Records from a dataset:
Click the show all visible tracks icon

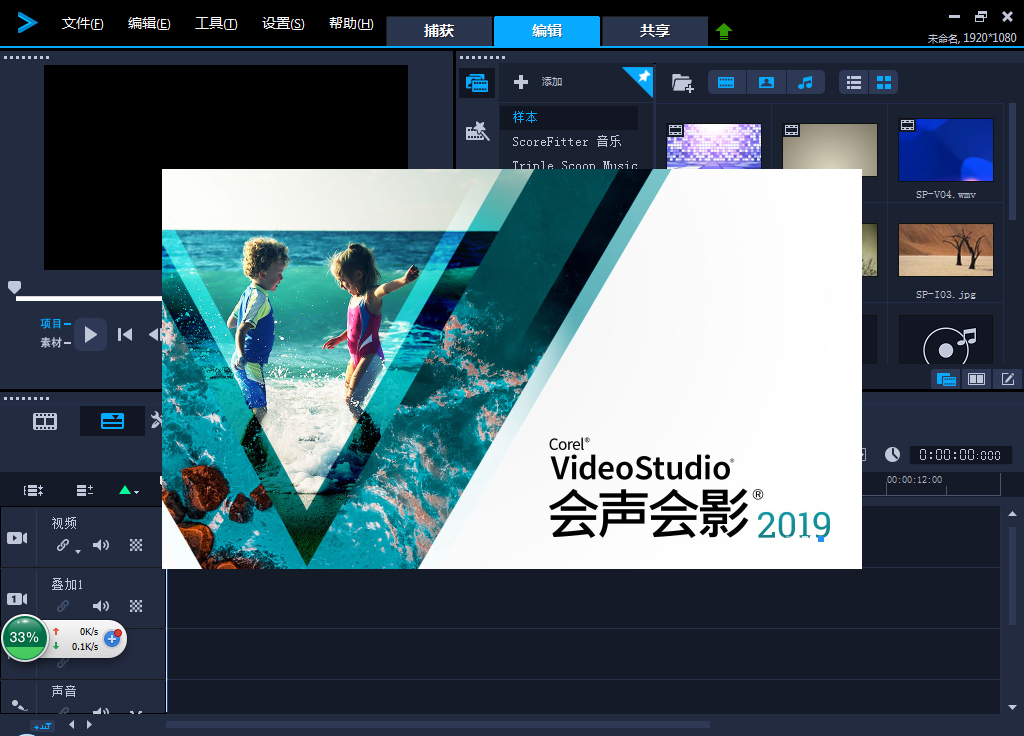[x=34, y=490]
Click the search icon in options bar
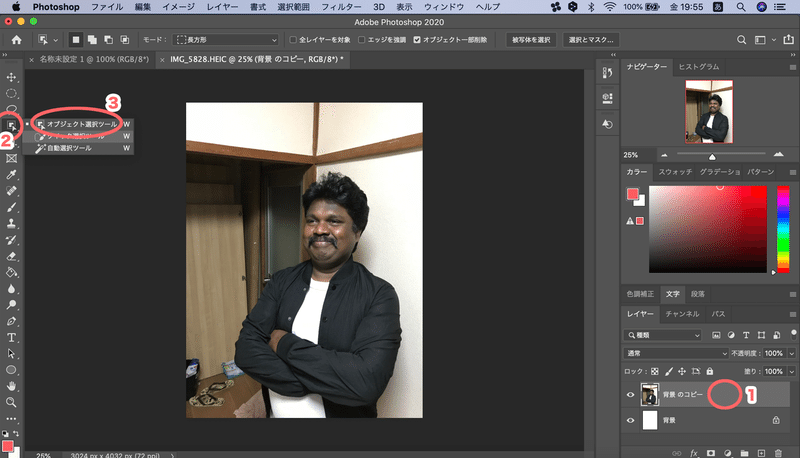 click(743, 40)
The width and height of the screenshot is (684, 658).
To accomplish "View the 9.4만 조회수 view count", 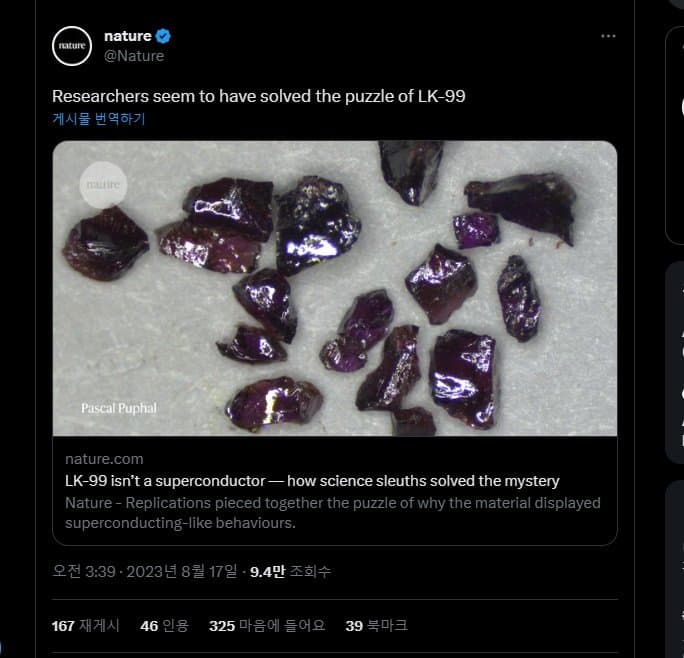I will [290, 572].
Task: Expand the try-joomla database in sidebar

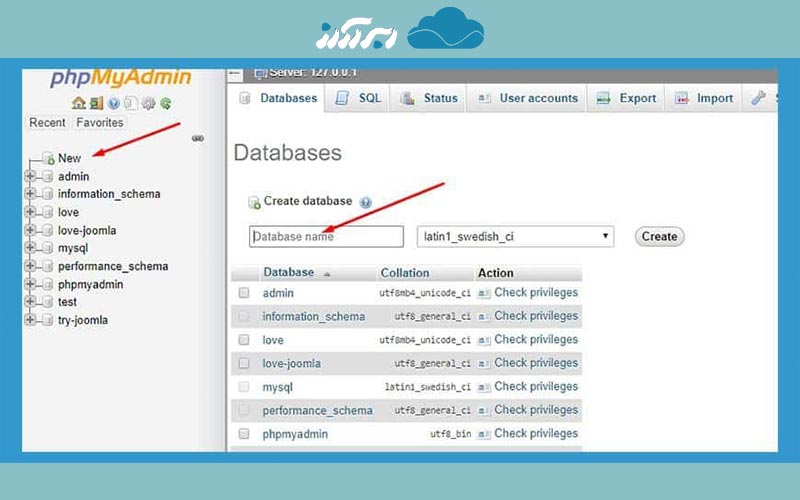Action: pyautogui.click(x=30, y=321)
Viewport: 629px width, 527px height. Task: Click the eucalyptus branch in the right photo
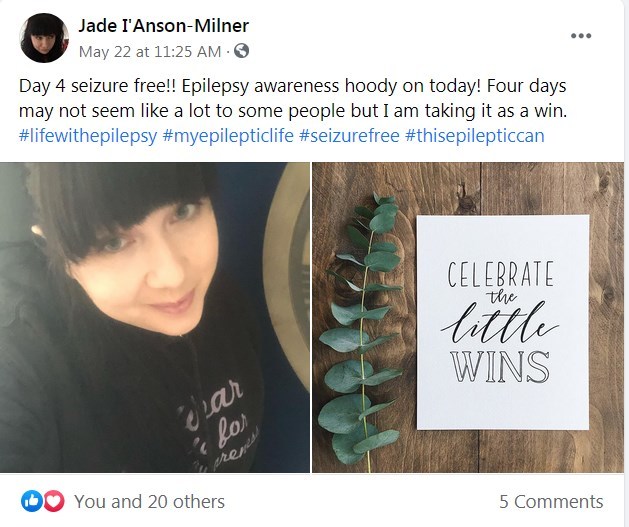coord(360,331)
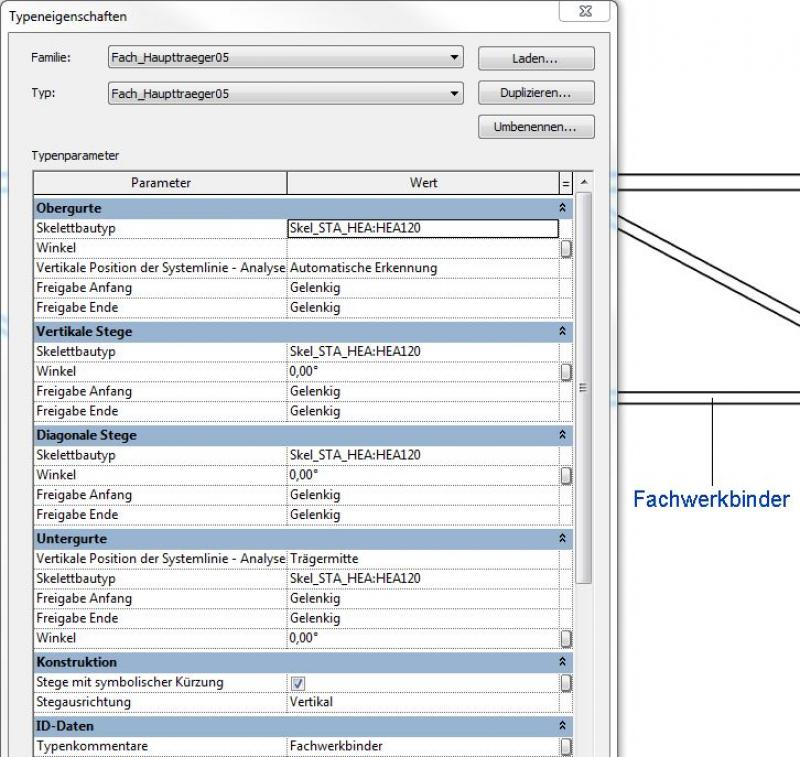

» The task
From the line containing "Task: Expand the" down to the last line of the data above, transcribe exactly those lines and no others; omit the pictures.

» Task response
Task: Expand the try-joomla database in sidebar

Action: pyautogui.click(x=30, y=321)
Viewport: 629px width, 527px height. Task: Click the eucalyptus branch in the right photo
coord(360,331)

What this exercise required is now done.